Definition

LXD (Linux container hypervisor)

This definition is part of our Essential Guide: Virtual container technology options for management, security
Contributor(s): Stephen J. Bigelow and Nick Martin

LXD is an open source container management extension for Linux Containers (LXC). LXD both improves upon existing LXC features and provides new features and functionality to build and manage Linux containers.

LXD is a representational state transfer application programming interface (REST API) that communicates with LXC through the liblxc library. LXD also supplies a system daemon that applications can use to access LXC and has a template distribution system to enable faster container creation and operation.

Container users should understand that LXC is a Linux system container technology, which is, in some ways, similar to hypervisor-level virtualization, such as VMware ESXi, and, in other ways, similar to application containers, such as Docker.

Important features of LXD

LXD builds on LXC's basic feature set and enhances its capabilities. LXD's benefits include:

  • a powerful command-line interface (CLI);
  • high scalability;
  • improved security, as seen in unprivileged container settings and resource restrictions;
  • device pass-through capabilities for Universal Serial Bus (USB), network interface cards (NICs), disks, graphics processors and other hardware;
  • improved control over compute resources;
  • network and storage management capabilities, such as storage pooling;
  • snapshots of running containers; and
  • live migration of running containers between hosts.

LXD can also integrate with cloud platforms, such as OpenStack. For example, the Nova LXD project offers a plug-in for OpenStack Nova to integrate containers into OpenStack. Users can create virtual machines (VMs) or containers.

LXD architecture
LXC and LXD containerize systems and can interact with application containerization platforms such as Docker.

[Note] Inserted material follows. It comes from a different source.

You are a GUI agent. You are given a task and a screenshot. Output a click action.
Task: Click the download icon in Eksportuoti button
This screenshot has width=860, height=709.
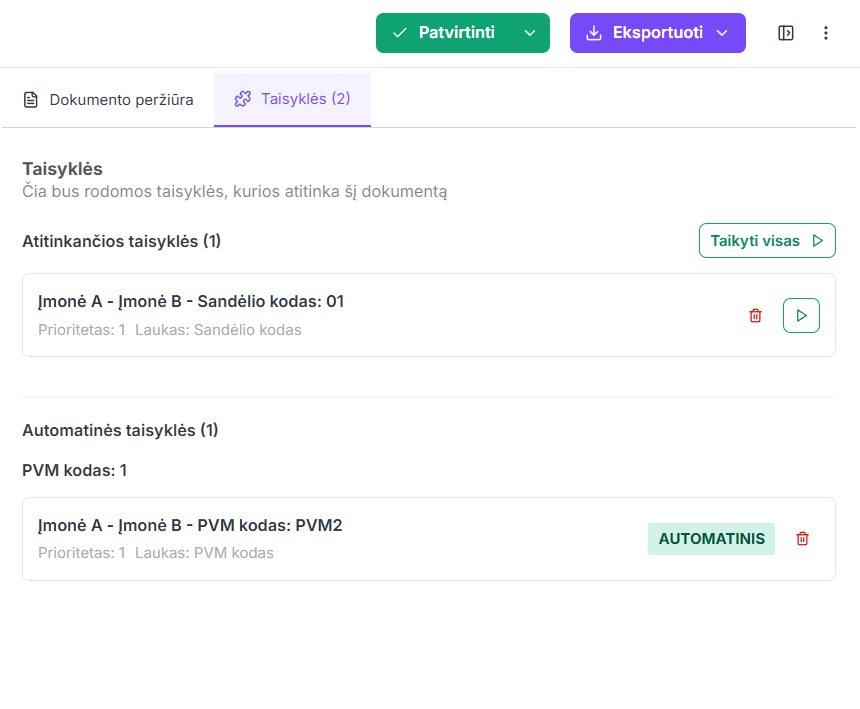594,33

Containers in LXD comprise many elements, including a file system named rootfs; a set of profiles and configuration options that includes the aforementioned resource specifications and limits; device references, such as disks and network interfaces; properties, such as a container's ephemeral or persistent state; and runtime details that are captured by snapshots.

Benefits and drawbacks

While LXD builds upon LXC to enable fine-grained container control and operational security, LXD is not for everyone. The feature set serves no purpose by itself and is only intended to operate in conjunction with LXC. It is possible to use LXC without LXD, but this provides only a bare subset of functions. Instead, LXC is almost always used together with LXD. But taken together, LXC and LXD offer a powerful and practical alternative to other container platforms, including Docker and CoreOS Rkt.

While a viable alternative to other containerization technologies, LXC system container technology does not include an application delivery framework comparable to Docker and Rkt and should not be considered a one-to-one replacement.

LXD versus Docker and Rkt

The fundamental difference between LXC/LXD and other tools such as Docker or Rkt is the type of container that is created.

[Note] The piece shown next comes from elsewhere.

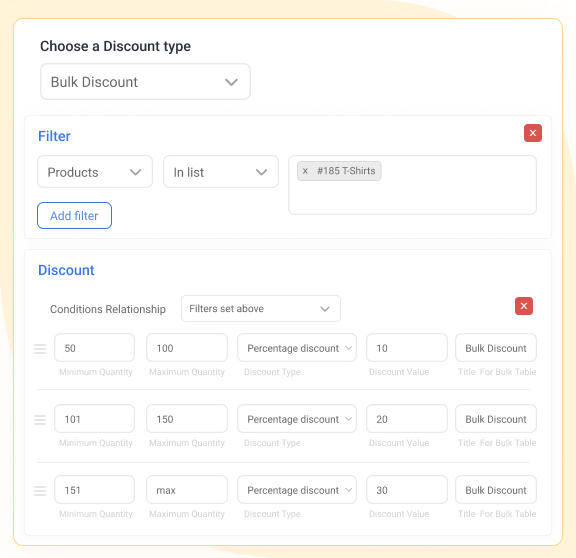The width and height of the screenshot is (576, 558).
Task: Change first row Percentage discount type
Action: [x=297, y=348]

Docker and Rkt application containers provide ephemeral, stateless containers using minimal resources. Docker and Rkt can download, cryptographically verify and run application container instances.

LXC with LXD creates instances similar to lightweight VMs -- each container running a full Linux system. Each Docker or Rkt container shares the same operating system (OS) kernel.

Docker relied on LXC in its early development but has since changed its code base to create an entirely different platform for containers. Still, Docker is noted for its similarities to LXC/LXD containers. The Rkt tool does not use a daemon, allowing different integration opportunities than Docker.

System and application container platforms are not mutually exclusive and can potentially coexist to provide different instance types depending on user needs. For example, a user can nest a Docker container in an LXD-managed LXC container.

Deployment and implementation in the Linux kernel

LXD is typically added to the Linux kernel. Packaged LXD distributions are available for numerous Linux distributions, including Fedora, Debian, openSUSE, Ubuntu, Alpine Linux, Arch Linux and Gentoo. Users can also obtain LXD builds for Windows and macOS.

The actual installation varies depending on the OS in use but generally relies on Linux commands, such as add and install. A user can also deploy LXD manually from source code. This approach typically requires the latest version of liblxc, the Linux tool Checkpoint/Restore (CRIU) in Userspace and Golang. All of these components should be installed separately. The user then downloads the LXC client and LXD server to the desired directories and adds them to the kernel to create the LXD daemon binary and the LXC command-line client to the LXD daemon.

LXD cost, availability and support

LXD is free and generally available in two release types. Long-term support (LTS) is the production-ready release version. LTS releases include bug fixes and security updates over a period of years but should not receive major new features. Feature releases are the more experimental LXD branch, appearing on a monthly basis with features and functionality that users can try.

Canonical launched LXD in late 2014 and remains a major contributor to LXD. However, LXD is an open source project, so an adopter should consider support when implementing LXC and LXD in a production setting. Support can be obtained from the user community, through professional consulting or service providers, or through the principal Linux vendor. For example, Canonical provides commercial support for LXD on Ubuntu LTS releases.